Assigned task -
Starting at the line that contains "Community Consultation (126, 544)" and ending at the line that contains "News (145, 1049)", the lines below are to be given again exactly, with nothing added.

Information provided -
<<<<

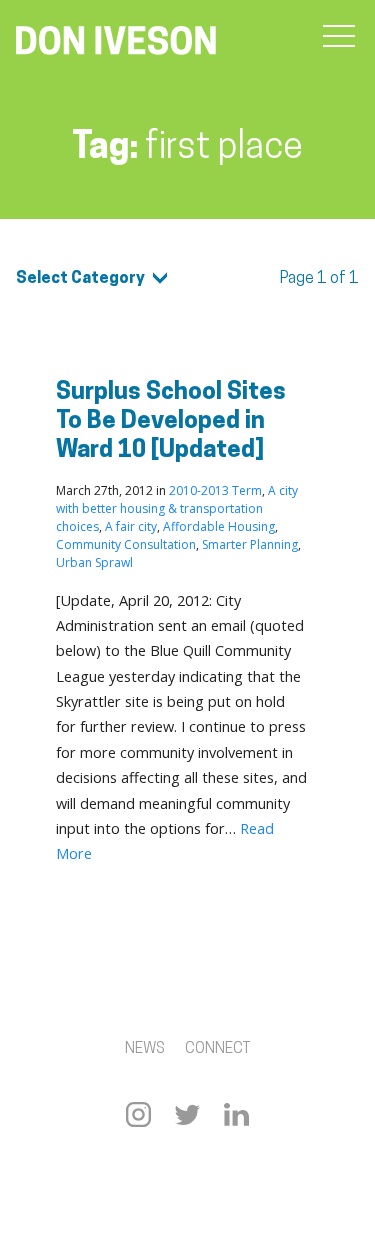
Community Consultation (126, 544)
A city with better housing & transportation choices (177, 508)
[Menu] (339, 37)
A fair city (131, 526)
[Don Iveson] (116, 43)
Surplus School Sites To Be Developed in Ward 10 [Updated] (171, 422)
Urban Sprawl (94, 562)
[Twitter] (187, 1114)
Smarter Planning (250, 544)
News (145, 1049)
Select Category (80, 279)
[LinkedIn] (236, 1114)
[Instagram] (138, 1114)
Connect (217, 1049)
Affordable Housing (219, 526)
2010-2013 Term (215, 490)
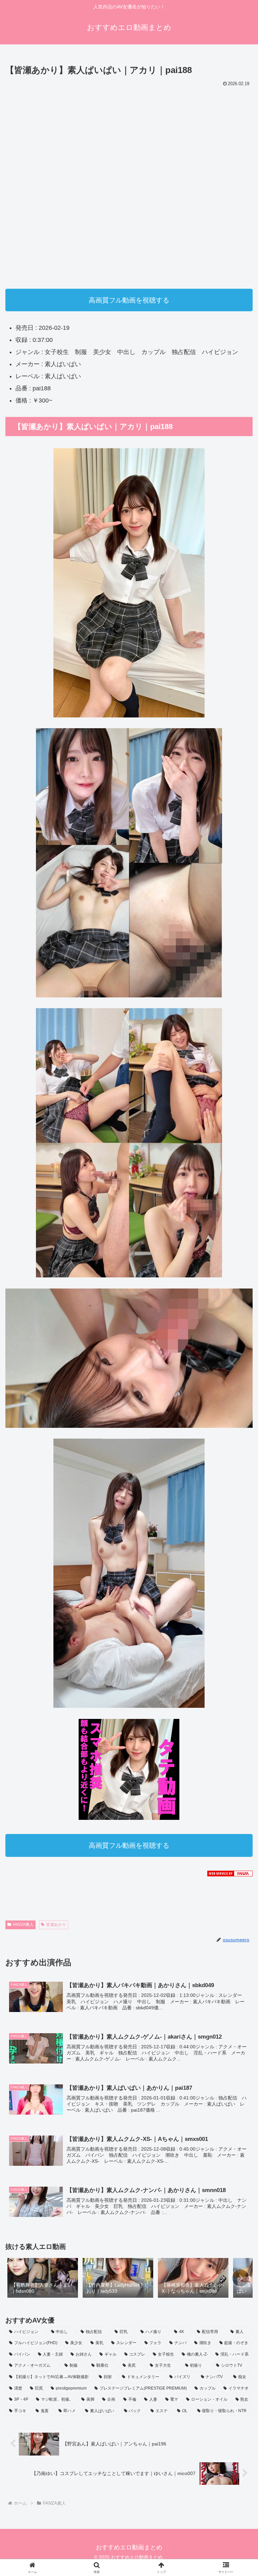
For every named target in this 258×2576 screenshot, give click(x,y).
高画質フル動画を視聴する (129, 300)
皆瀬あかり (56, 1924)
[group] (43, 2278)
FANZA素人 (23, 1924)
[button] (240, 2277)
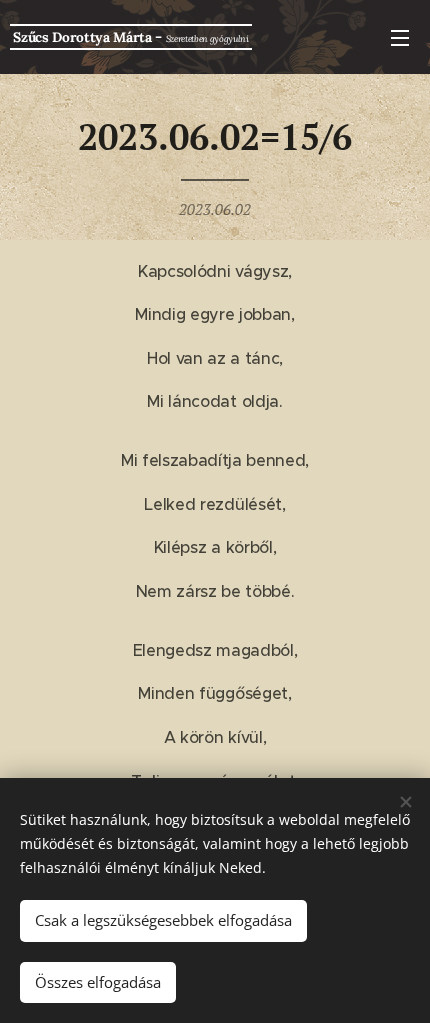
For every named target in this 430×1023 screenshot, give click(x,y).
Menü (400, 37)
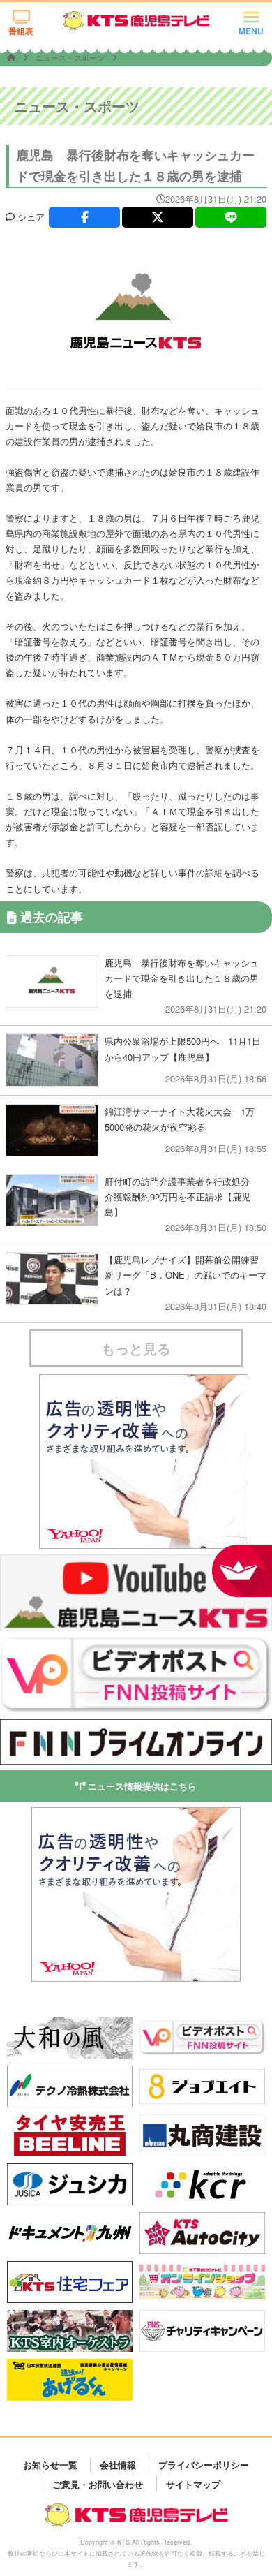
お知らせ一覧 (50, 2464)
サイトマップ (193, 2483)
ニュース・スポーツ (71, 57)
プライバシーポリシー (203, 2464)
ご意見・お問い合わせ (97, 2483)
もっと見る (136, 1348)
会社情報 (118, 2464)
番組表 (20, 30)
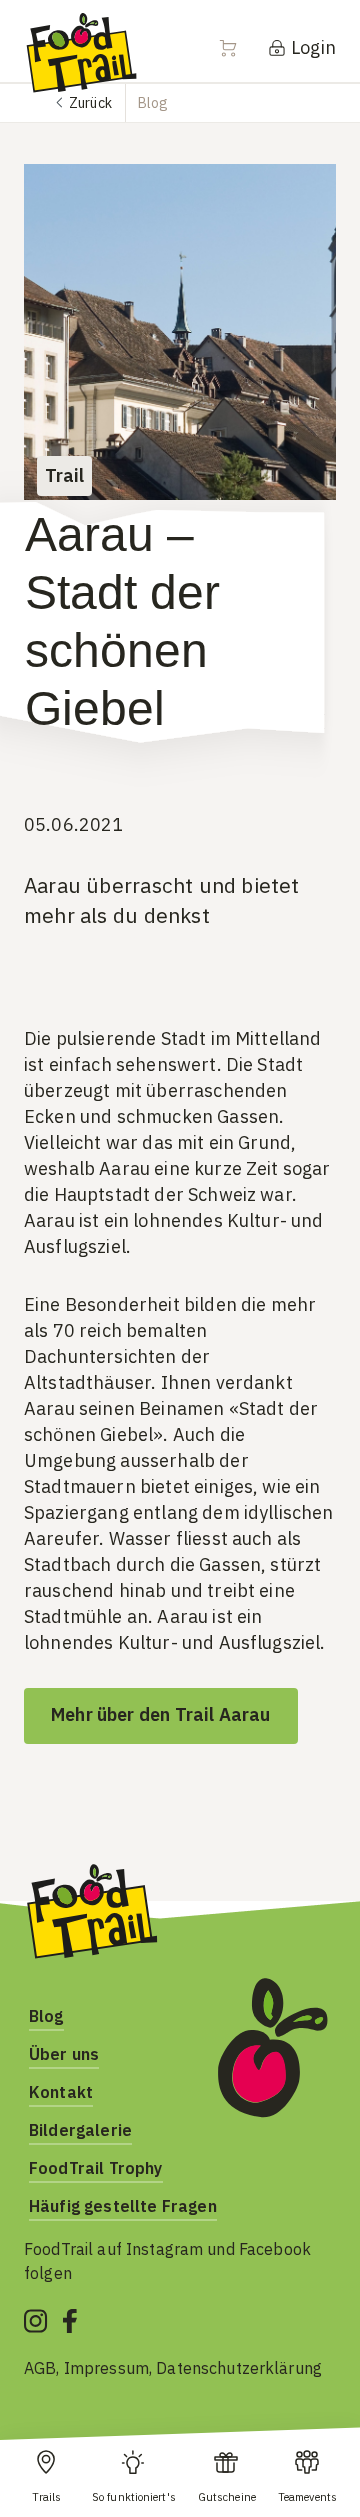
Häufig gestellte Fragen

>>>>
<<<<

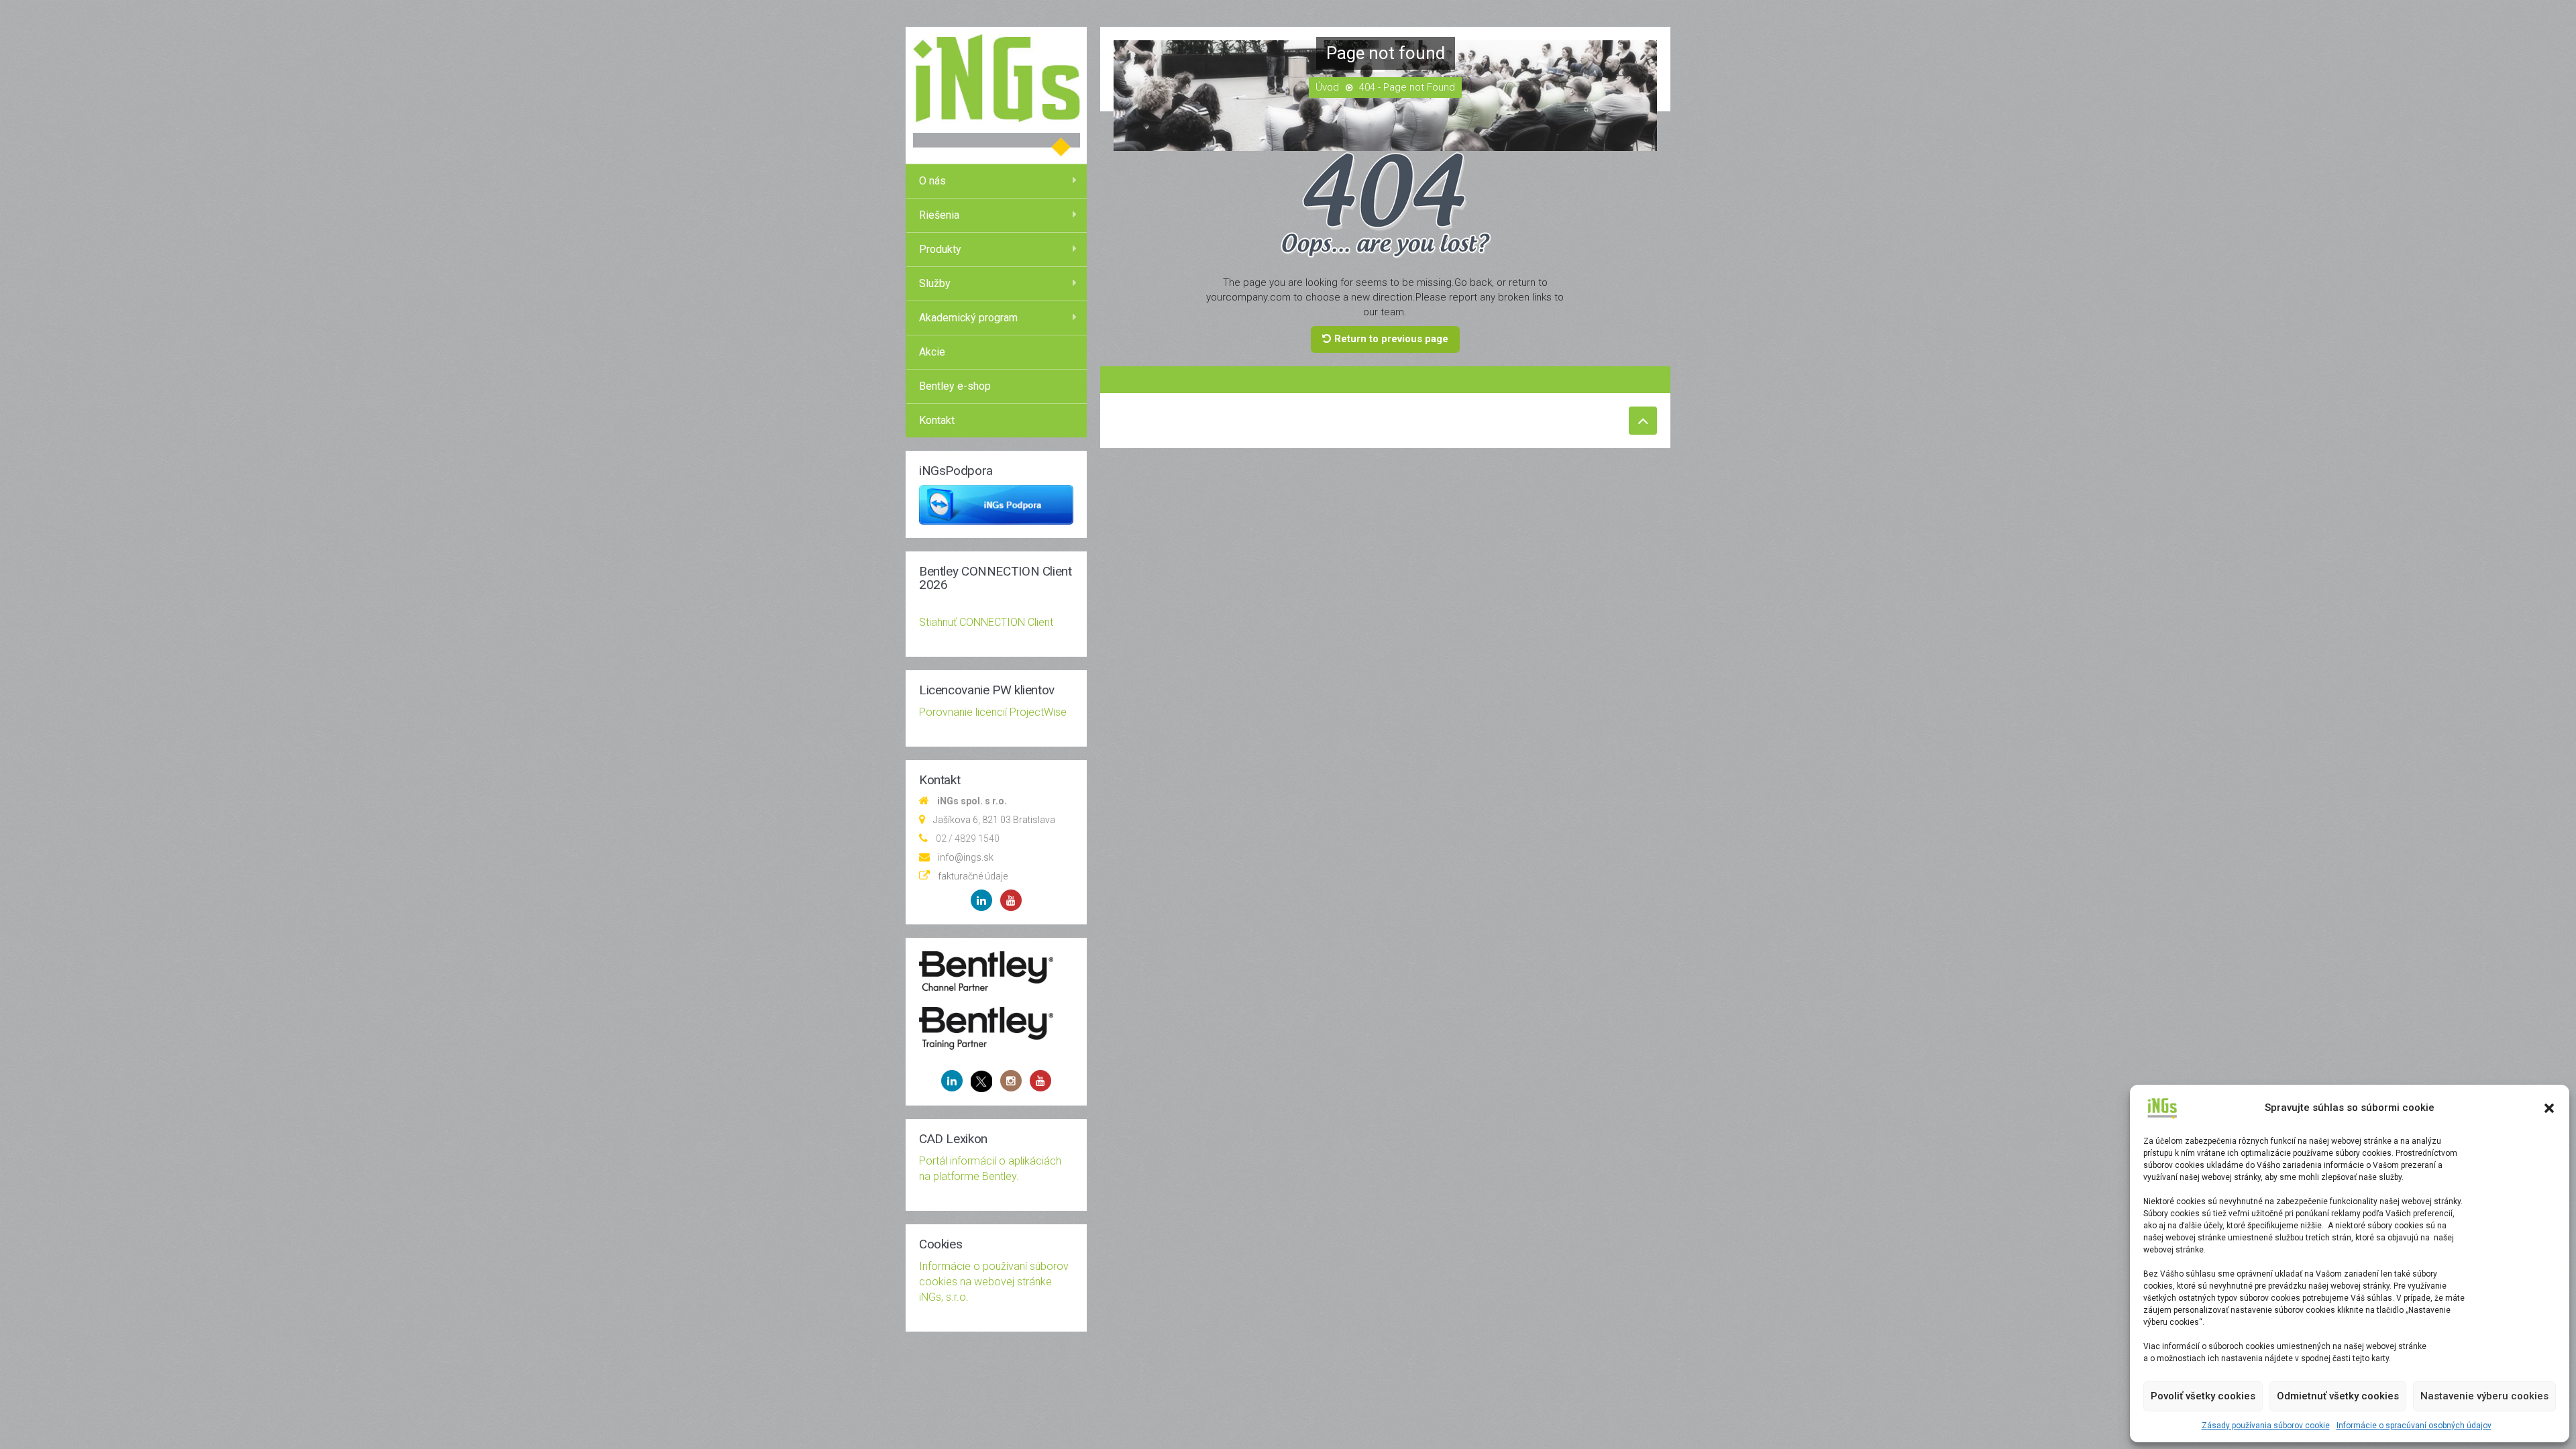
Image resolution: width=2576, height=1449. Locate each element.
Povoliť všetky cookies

>>>>

Your solution -
Community Consultation (126, 544)
A city with better housing & transportation choices (177, 508)
[Menu] (339, 37)
A fair city (131, 526)
[Don Iveson] (116, 43)
Surplus School Sites To Be Developed in Ward 10 [Updated] (171, 422)
Urban Sprawl (94, 562)
[Twitter] (187, 1114)
Smarter Planning (250, 544)
News (145, 1049)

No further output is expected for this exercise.